Listen, there’s nothing wrong (in my book/Book) with questioning. Or doubt. Jacob wrestles with an angel one night on a riverbank. He emerges from that no less faithful… just changed. New name and all. Jesus even cries out from a cross, “My God, my God, why have you forsaken me?” It’s not like we’re dealing with a God who can’t take it. The way I see it, we’re just trying to get to know God, ourselves, and our world a little bit better.

The problem arises when people think they’re going at it alone. Like they’re the only ones who could possibly have those thoughts. Or like they’re some sort of freak for asking what they ask. Because that’s just not true. That’s not the way it works.

Every now and then, we all need a wrestling mat.


•July 30, 2010 • Leave a Comment

I’ve been looking at pictures of some of my friends’ kids playing on beaches, building sand castles, wearing those little floaty things that you put on your arms before you jumped in the pool. It’s weird because I remember those days, and they don’t seem that long ago. I know, I’m being cliche here… but really, once you hear a cliche so many thousands of times, there has to be some element of truth to it.

Time does fly by, doesn’t it?

I wonder if that’s why I hear so many parents of grown-up type people yearn for grandchildren. Because it’s sort of like a time-reversal. You get to play with really small humans who are still flesh and blood, but at the end of the day you can still return them to their maker (not Maker, but maker… small ‘m’). You get to play the role of ‘parent’ all over again, and the whole thing just hints of memory.

My youngest-older sister’s about to have a baby, which, for me, is odd. I mean, being an uncle for the first time was a strange enough new reality. But for the sister to whom I am closest in age, the sister with whom I, in many ways, grew up to be bearing a child just seems… I don’t know… weird.

I guess a lot of it is that it didn’t seem that long ago when I was 3-4 years old, and she, at age 9, would play with me on the beach, building sand castles, swimming with me while I wore those little floaty things that I would put on my arms before I jumped in the pool. There’s this picture of the two of us, fresh out of the ocean, where I’m still adorning a layer of baby fat and she’s tiny, herself.

We were just kids. And life was so simple then. No less grand than the ‘now’, mind you. Just simpler.

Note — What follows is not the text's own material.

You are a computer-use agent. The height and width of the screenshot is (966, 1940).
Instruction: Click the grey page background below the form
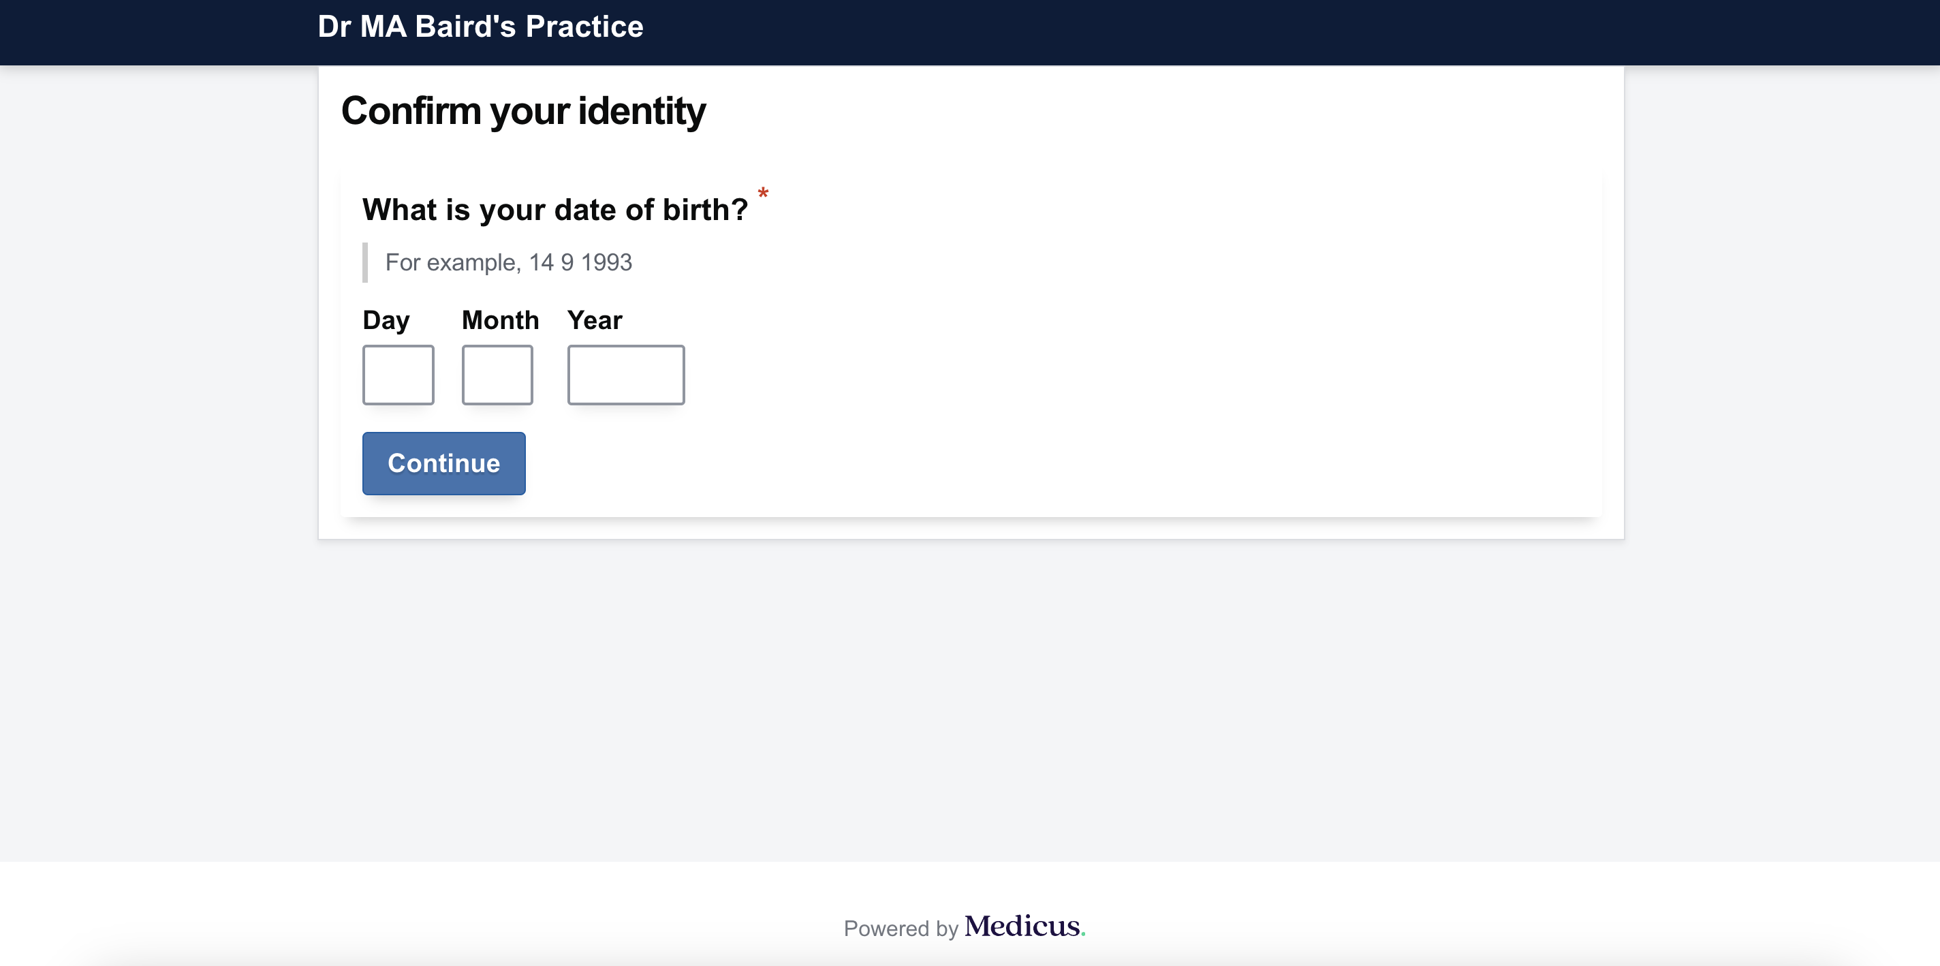(x=970, y=700)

God… wasn’t that just yesterday?

Scratched Eyeglasses and a Broken Mug

•July 28, 2010 • Leave a Comment

While I was up in Montreat, a couple of freak accidents happened… well, at least from my vantage point they seemed a bit freakish.

First, a brand new coffee mug I received at a conference up in Minneapolis descends barely a foot to the ground after falling off a chair… and the handle breaks off the thing. I decided not to give up on it, though, so I was carrying this sullen-looking, broke-down, handle-coveting coffee cup around the mountains while often fielding the question, “Oh, what happened to your mug?”

Then, in a similar incident, I dropped my eyeglasses on the ground outside a local pizza joint– once again, no more than a foot off the ground– and, after picking them up, noticed that the left lens had incurred a series of scratches directly in my line of sight.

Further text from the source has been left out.